(Passage shown)
[Start of Attachment]
I guess it figures. If you examine yesterday’s blog post carefully, you’ll see it includes an obvious iPhone shot of a Windows boot screen. I’d hoped to replace it with a real screencap. Instead, I learned something interesting: my AGPTEK HD Video Capture device works fine with Windows OS running; not so with WinRE/WinPE at the helm. That’s because WinRE ignores inactive HDMI output ports thanks to its slimmed-down minimal graphics. Let me explain…

Why Say: WinRE Ignores Inactive HDMI Output

Simply put, if the runtime environment doesn’t require HDMI graphics, WinRE doesn’t use them. Given that the ASUS Zen14 has a perfectly good built-in display, with its own video channel, WinRE doesn’t feed any signals to the external HDMI port when it’s running.

My AGPTEK HD Video Capture box will cheerfully record any signals sent its way, once its “Record” button is pushed. It writes output to a UFD, from whence it may be copied and edited. I could have used it to capture a frame from said video showing the boot screens I wanted, but the box couldn’t grab them.
[End of Attachment]
(Exercise A) In the passage on WinRE and HDMI output, copy the text from "I guess it figures." up to and including "when it’s running." word for word.
(Exercise B) According to the passage on WinRE and HDMI output, where does the capture box write its output?

(Supplied material)
[Start of Attachment]
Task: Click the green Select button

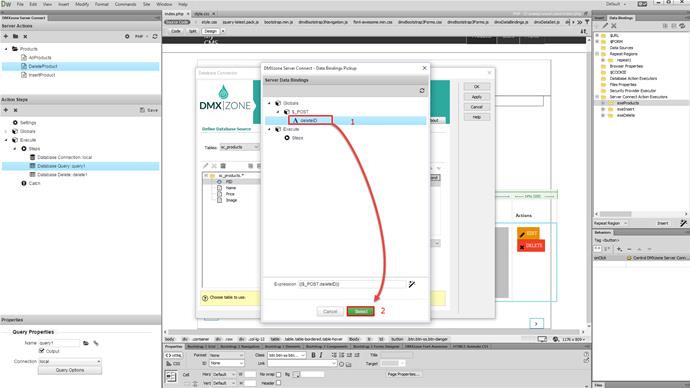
[End of Attachment]
(Output A)
I guess it figures. If you examine yesterday’s blog post carefully, you’ll see it includes an obvious iPhone shot of a Windows boot screen. I’d hoped to replace it with a real screencap. Instead, I learned something interesting: my AGPTEK HD Video Capture device works fine with Windows OS running; not so with WinRE/WinPE at the helm. That’s because WinRE ignores inactive HDMI output ports thanks to its slimmed-down minimal graphics. Let me explain…

Why Say: WinRE Ignores Inactive HDMI Output

Simply put, if the runtime environment doesn’t require HDMI graphics, WinRE doesn’t use them. Given that the ASUS Zen14 has a perfectly good built-in display, with its own video channel, WinRE doesn’t feed any signals to the external HDMI port when it’s running.

(Output B) To a UFD.